This workflow runs transcript-level quantification using Kallisto followed by differential expression analysis using Sleuth.

1 Kallisto

Kallisto is an “alignment-free” RNA-Seq quantification method that runs very fast with a small memory footprint, so that it can be run on most laptops. It is a command-line program that can be downloaded as binary executables for Linux or Mac, or in source code format. For a first insight into the program, read here and for the published article, see here. There is also a preprint here.

Kallisto is geared towards quantification on the transcript (isoform) level, rather than the gene-level (although the latter can also be done by post-processing Kallisto output.) However, read assignment to transcript isoforms cannot (in general) be done unambiguously, so there is an intrinsic “quantification noise” or variability in this process. Kallisto can thus be run either in a single step (which is very fast) or in “bootstrap” mode (which takes longer, but can be done on several processors in parallel) in order to get uncertainty estimates for the expression levels - a kind of error bars for the quantification process. Running with bootstraps is mandatory if you want to perform differential expression analysis of isoforms with Sleuth (see below).

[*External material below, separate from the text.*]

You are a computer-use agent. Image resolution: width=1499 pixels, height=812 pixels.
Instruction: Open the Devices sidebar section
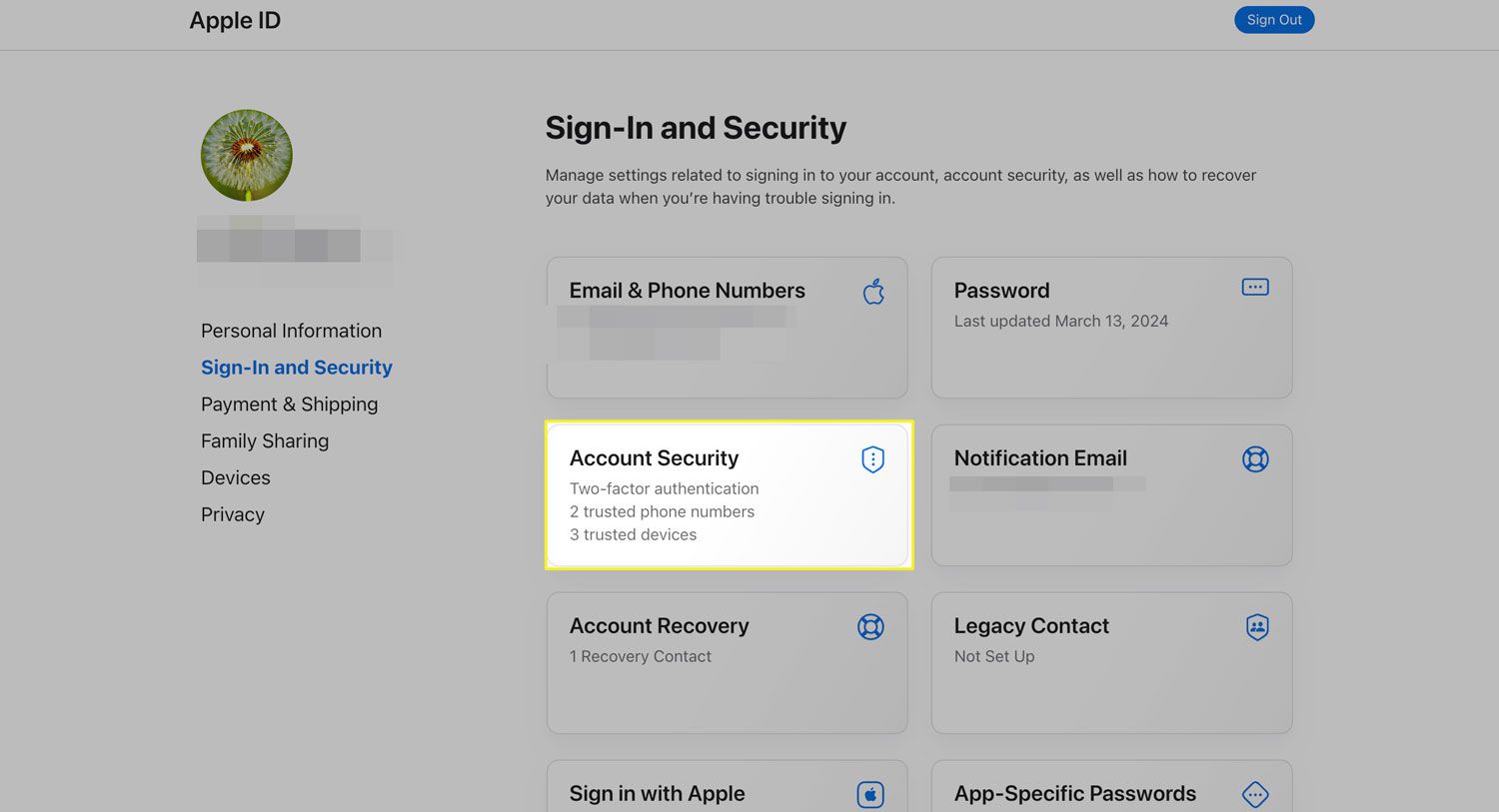tap(236, 478)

Kallisto is primarily meant for quantification of an existing set of FASTA sequences, that is, it does not perform transcript assembly and it cannot quantify the expression of novel transcripts that are not in the transcript index that you provide to it. With that said, you can of course use contigs from an assembly that you have produced in some other program in your Kallisto index. It would also be possible to use the software for eg: metagenomics or metatranscriptomics quantification.

1.1 Running Kallisto

To load the Kallisto module on UPPMAX, execute

sh
module load bioinfo-tools
module load kallisto/0.43.1

Now we will download and merge human cDNA and ncDNA files from ENSEMBL in order to build a Kallisto transcript index. Note that we can concatenate the two gzipped files without unpacking them first. We use both the protein-coding transcripts and the non-coding ones to be able to capture more of the transcriptome.

sh
wget ftp://ftp.ensembl.org/pub/current_fasta/homo_sapiens/cdna/Homo_sapiens.GRCh38.cdna.all.fa.gz
wget ftp://ftp.ensembl.org/pub/current_fasta/homo_sapiens/ncrna/Homo_sapiens.GRCh38.ncrna.fa.gz
cat Homo_sapiens.GRCh38.cdna.all.fa.gz Homo_sapiens.GRCh38.ncrna.fa.gz > Homo_sapiens.GRCh38.rna.fa.gz

Now we can build the transcriptome index.

sh
kallisto index -i hsGRCh38_kallisto Homo_sapiens.GRCh38.rna.fa.gz

It should take less than 10 minutes.

Next, copy the FASTA files from this uppmax path: /proj/uppstore2017171/courses/RNAseqWorkshop/downloads/diffExp/FASTQ/. When that is done, it’s time for quantifying the FASTQ files against our Kallisto index with bootstrapping (for later use in Sleuth). You could do that one by one, with a command like

sh
kallisto quant -i hsGRCh38_kallisto -t 4 -b 100 7_111116_AD0341ACXX_137_1_index1_1.fastq.gz 7_111116_AD0341ACXX_137_1_index1_2.fastq.gz -o sample1

OR in a bash loop:

sh
for i in {1..12};
  do
    kallisto quant -i hsGRCh38_kallisto -t 4 -b 100 7_111116_AD0341ACXX_137_${i}_index${i}_1.fastq.gz 7_111116_AD0341ACXX_137_${i}_index${i}_2.fastq.gz -o sample${i};
  done

In this example, we put -t 4 so we can use up to four processors in the bootstrapping. You may want to modify this value according to the machine you are working on. If you wanted to run Kallisto without bootstraps and just get expression values on a pair of FASTQ files, you would run something like

sh
kallisto quant -i hsGRCh38_kallisto sample1_reads1.fastq sample1_reads2.fastq -o sample1

Running Kallisto on all the 12 samples with 100 bootstraps may take an hour or so, depending on your machine and settings.

2 Sleuth

Sleuth is a companion package for Kallisto which is used for differential expression analysis of transcript quantifications from Kallisto. While you could use other differential expression packages such as Limma or DESeq2 to analyse your Kallisto output, Sleuth also takes into consideration the inherent variability in transcript quantification as explained above. Sleuth also allows the modeling of covariates such as batch, individual, tissue type etc. in the same way as DESeq2/edgeR/Limma, which is useful for experimental designs with multiple varying factors.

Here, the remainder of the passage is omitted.